TASK: Rewrite the data below, swapping "Image resolution" for "Screenshot dimensions" everywhere and leaving every other word as it is. Leave the pictures out.

== RECORDED DATA ==

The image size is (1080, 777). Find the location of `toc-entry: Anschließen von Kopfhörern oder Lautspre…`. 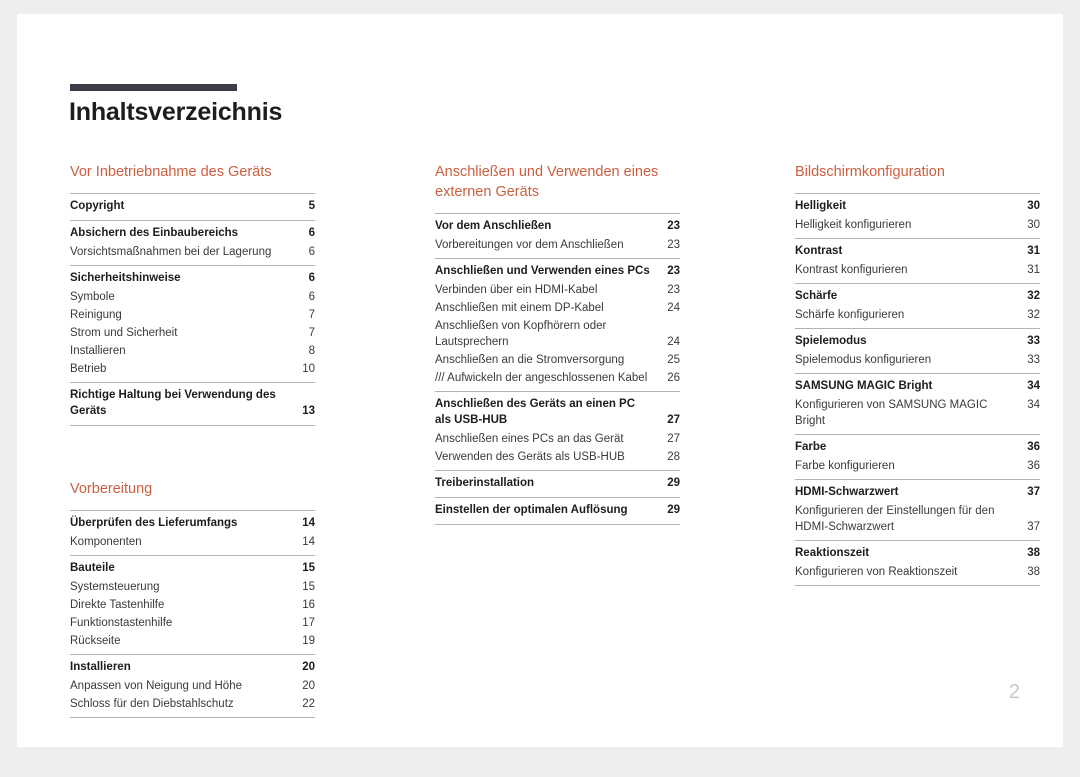

toc-entry: Anschließen von Kopfhörern oder Lautspre… is located at coordinates (558, 334).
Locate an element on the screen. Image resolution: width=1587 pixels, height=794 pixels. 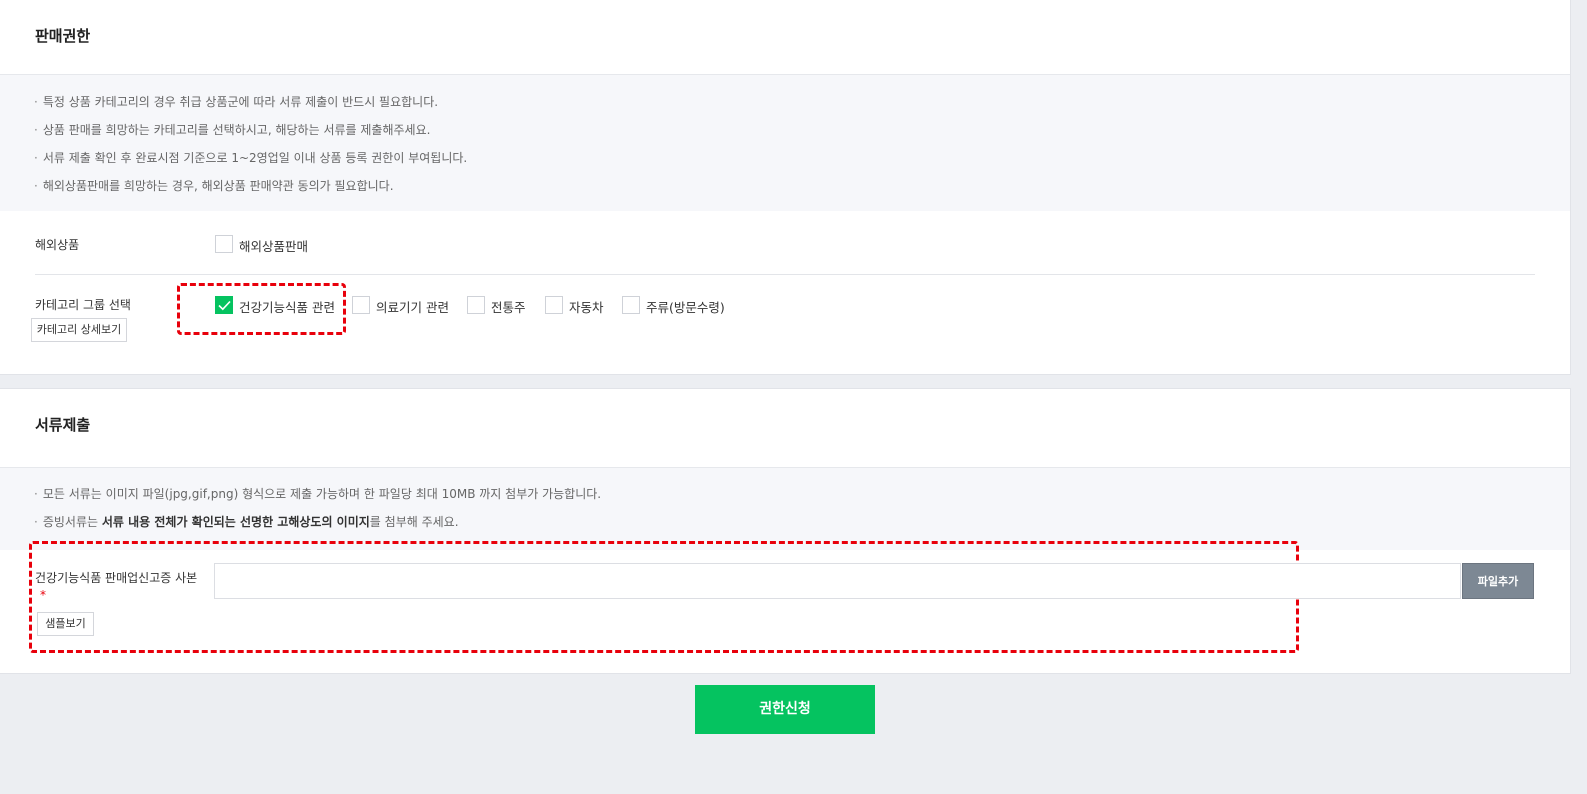
category-checkbox-health-food is located at coordinates (224, 305).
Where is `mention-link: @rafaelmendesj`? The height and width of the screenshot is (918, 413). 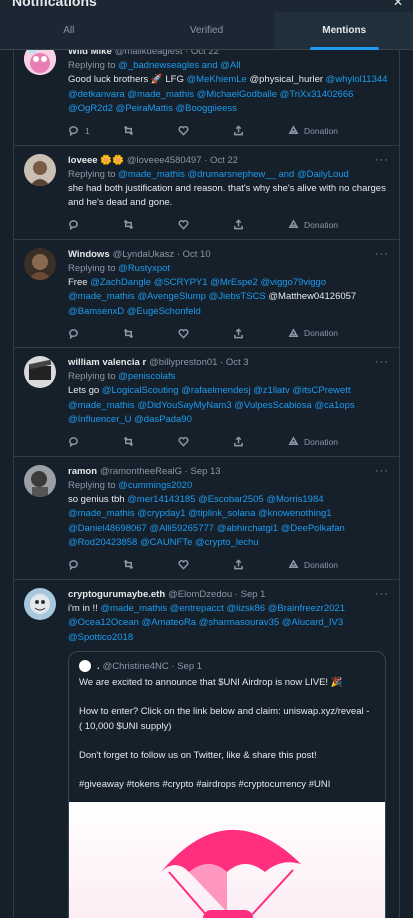
mention-link: @rafaelmendesj is located at coordinates (216, 390).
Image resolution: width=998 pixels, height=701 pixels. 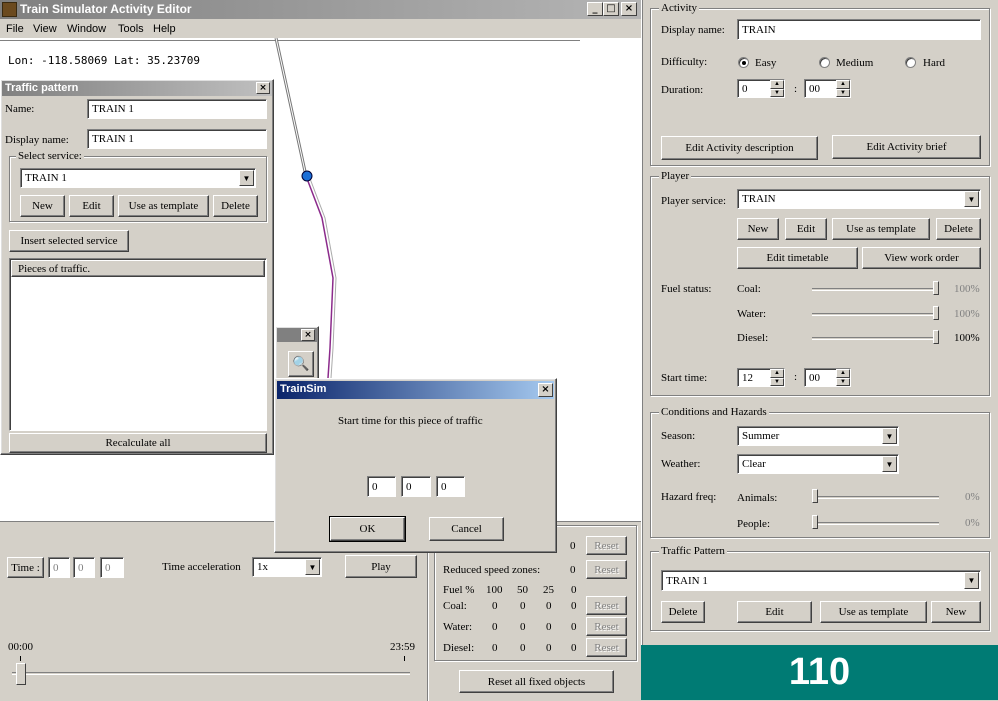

===

EXERCISE RESPONSE:
The image size is (1080, 777). Find the location of `toc-entry: Anschließen von Kopfhörern oder Lautspre…`. 

toc-entry: Anschließen von Kopfhörern oder Lautspre… is located at coordinates (558, 334).
Locate an element on the screen. Screenshot dimensions: width=1587 pixels, height=794 pixels. 
category-checkbox-health-food is located at coordinates (224, 305).
Where is `mention-link: @rafaelmendesj`? The height and width of the screenshot is (918, 413). 
mention-link: @rafaelmendesj is located at coordinates (216, 390).
Screenshot dimensions: width=998 pixels, height=701 pixels. 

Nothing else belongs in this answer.